# [Text excerpt]
☆ ☆ ☆ ☆
Skip to content

CRUD Operations

Overview

In HW4, you will be working with an interesting movie dataset made available by GroupLens which has been collected from the MovieLens website. In this demo though, we will work with a smaller movie dataset from IMDb.com to perform some simple query operations, as well as add, modify, and remove data from the database. Click here to download the database file.

Tip

We will be executing DML statements to modify data in the database. Recommend you keep one copy of the original database in a different location on your computer so you can recover if needed. Alternatively, you can use the Revert Changes button in DB Browser to undo any unintended modifications.

Getting Started

Open the file with DB Browser and click on "Browse Data" to explore the data:

Browse Data

You should see the following five tables:

Table Description Rows
title Movies, Shorts, TV series, Video games, etc. 482,705
rating IMDb ratings (voted by users) for some titles 105,185
aka "also known as" – in other regions/languages 777,155
castcrew People/characters that are in which titles 2,770,776
person Actors, Composers, Producers, Writers, etc. 1,382,189

Another way to check the number of rows in a table is by using the COUNT() function combined with the * special symbol.

SELECT COUNT(*) from title

This returns the number of rows in the title table. We will learn about aggregation functions in the Intermediate SQL lecture but sharing this here since we will use it to validate the counts in every table in the database after you have performed some DDL operations. Don't worry though, that query will be provided in the submission.yaml file.

How is the data organized?

Below is the ERD for the IMDb database created on QuickDBD.

IMDb ERD

Acknowledgment

The original version of this data came from IMDb Non-Commercial Datasets.

Let's Write Some SQL

Click on the "Execute SQL" tab in DB Browser.

Execute SQL

Find a person

Tom Cruise recently brought some movie magic to the 2024 Paris Olympics closing ceremony. Let's search for Tom in the person table.

SELECT *
FROM person
WHERE name = 'Tom Cruise'
Here is the output:

Query Output 1

He still pulls off all of those stunts at age 62!

Note

As we learned in the SQL Basics lecture, there are different SQL formatting styles. In this demo, we will focus on concepts and less about style such as indentation.
☆ ☆ ☆ ☆
# [Supplied data]
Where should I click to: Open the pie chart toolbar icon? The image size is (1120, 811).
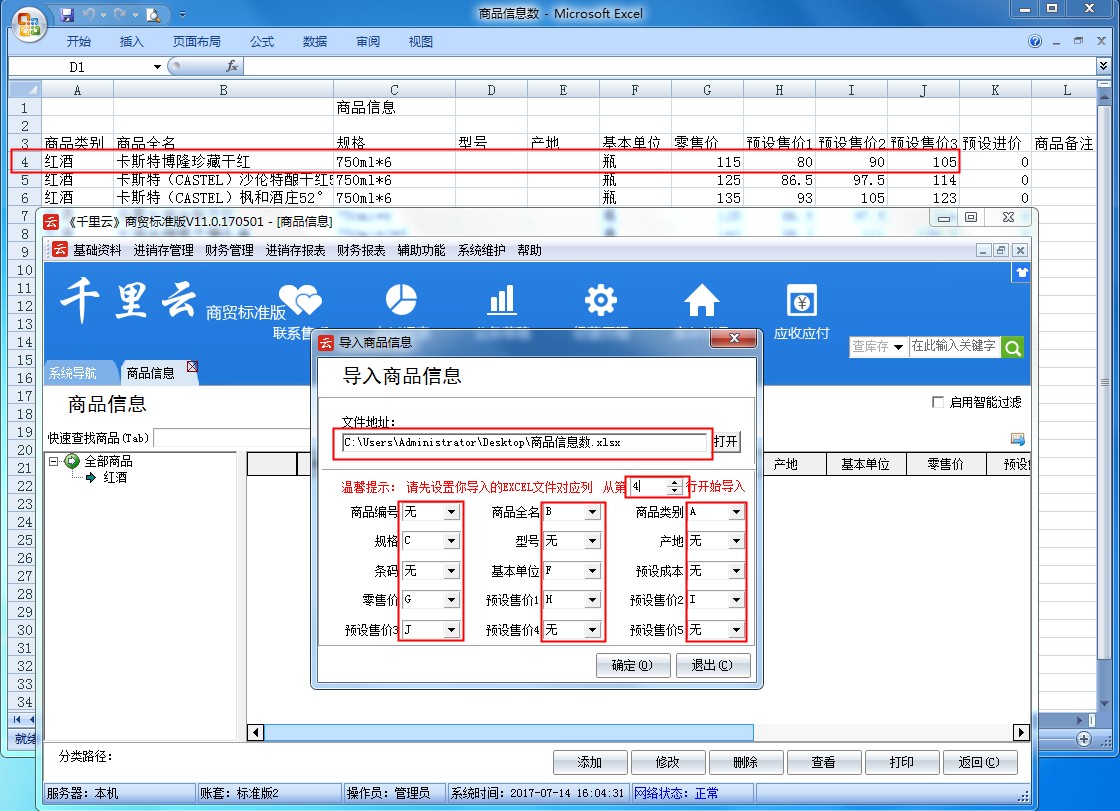[x=400, y=299]
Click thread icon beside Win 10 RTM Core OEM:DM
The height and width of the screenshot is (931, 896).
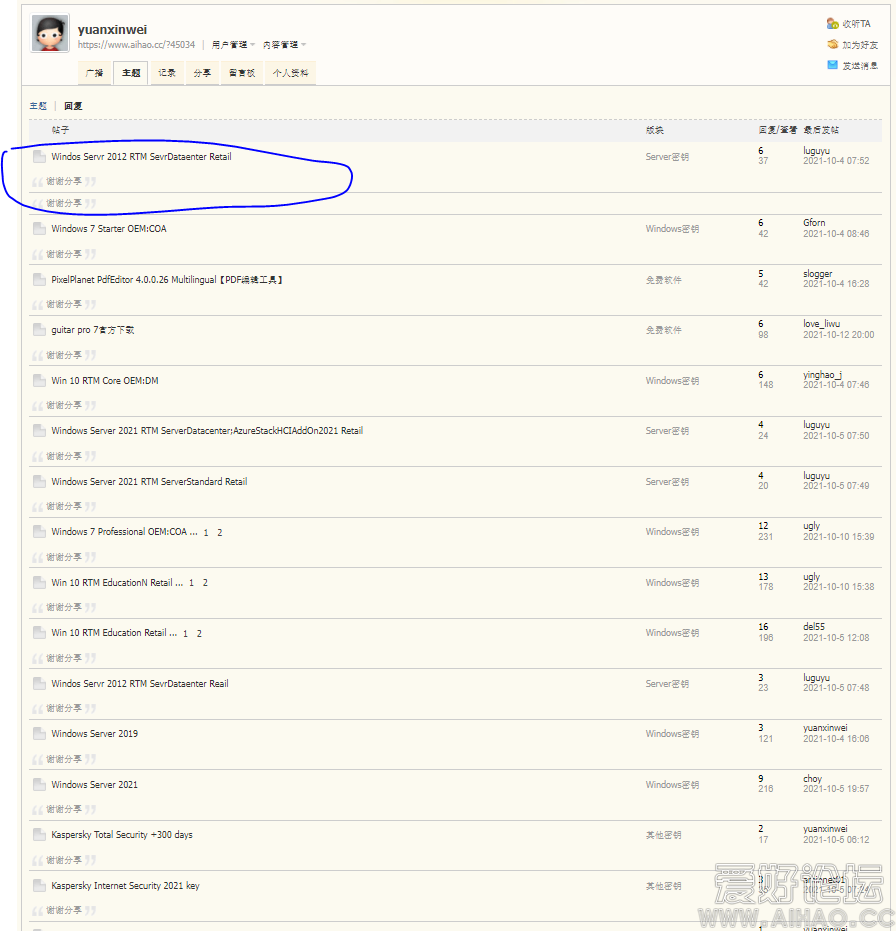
☆ ☆ ☆ ☆
# [Work to do]
- a) Reproduce the stretch of the CRUD operations demo from "You should see" through "the submission.yaml file.".
- b) According to the CRUD operations demo, which DB Browser button can undo unintended modifications to the database?

# [Answers for this exercise]
- a)
You should see the following five tables:

Table Description Rows
title Movies, Shorts, TV series, Video games, etc. 482,705
rating IMDb ratings (voted by users) for some titles 105,185
aka "also known as" – in other regions/languages 777,155
castcrew People/characters that are in which titles 2,770,776
person Actors, Composers, Producers, Writers, etc. 1,382,189

Another way to check the number of rows in a table is by using the COUNT() function combined with the * special symbol.

SELECT COUNT(*) from title

This returns the number of rows in the title table. We will learn about aggregation functions in the Intermediate SQL lecture but sharing this here since we will use it to validate the counts in every table in the database after you have performed some DDL operations. Don't worry though, that query will be provided in the submission.yaml file.

- b) The Revert Changes button.